# Gender Profile Field and Random BBCode



## Butterfree (Aug 12, 2008)

Okay, I've finally brought back the gender profile field; your options this time are "Male", "Female" and "Call me 'It'". Nothing is displayed until you have actually set it, however; do that here.

There is also a new BBCode, [random]. It allows you to display a random item from what you specify - the format is [random]Something|||Something else|||Something else altogether[/random]. Obviously, this is mostly useful in signatures as it allows you to display random banners, random quotes, etc. (BBCode parsing continues within the tag, so you can put images there if you like).

So:

[random][sprite=dp]Bulbasaur[/sprite]|||[sprite=dp]Charmander[/sprite]|||[sprite=dp]Squirtle[/sprite][/random] becomes


(Refresh to see it change.)

Aaand that's it. Have fun.

EDIT1: Wait, I just realized that what with post caching, randomizing is not going to work properly. I'll go try to figure something out. Stay tuned.

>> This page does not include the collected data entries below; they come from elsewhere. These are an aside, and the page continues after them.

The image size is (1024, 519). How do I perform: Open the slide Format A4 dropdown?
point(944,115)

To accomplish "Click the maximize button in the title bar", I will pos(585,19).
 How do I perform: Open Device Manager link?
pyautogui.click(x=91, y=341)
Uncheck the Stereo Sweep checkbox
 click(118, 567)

EDIT2: Okay, it works. It's not parsed in signatures displayed in profiles, but meh. :/


----------



## Icalasari (Aug 12, 2008)

:O Dannichu can now bring back her Icon of the Now!

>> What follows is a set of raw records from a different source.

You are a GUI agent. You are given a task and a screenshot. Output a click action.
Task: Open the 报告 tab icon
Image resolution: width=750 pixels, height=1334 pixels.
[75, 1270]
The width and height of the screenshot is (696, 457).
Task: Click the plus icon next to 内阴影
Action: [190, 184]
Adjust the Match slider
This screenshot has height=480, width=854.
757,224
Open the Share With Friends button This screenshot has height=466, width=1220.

EDIT: And your sig is busted, Butterfree

EDIT2: D: Random looked like fun...

EDIT3: I like editing >.>


----------



## Worst Username Ever (Aug 12, 2008)

YAY! No more people calling me "him"!


----------



## Minish (Aug 12, 2008)

Yay! I really missed the gender field. XDD

And the random code is a really interesting idea.


----------



## Shadowstar (Aug 12, 2008)

Yay, no more people asking if I'm a boy or a girl!=D


----------



## Zeph (Aug 12, 2008)

Very nice. But now the 'guess he above poster's gender' game is completely redundant. Nevertheless, I barely ever use Forum Games anyway still very useful and one of the features I was awaiting the return of,


----------



## Nope (Aug 12, 2008)

Woohooo! No more people calling me "him" just because of my username!

:D


----------



## cheesecake (Aug 12, 2008)

Yay! Now I can stop having to guess people's genders. xD


----------



## Blaziking the God General (Aug 12, 2008)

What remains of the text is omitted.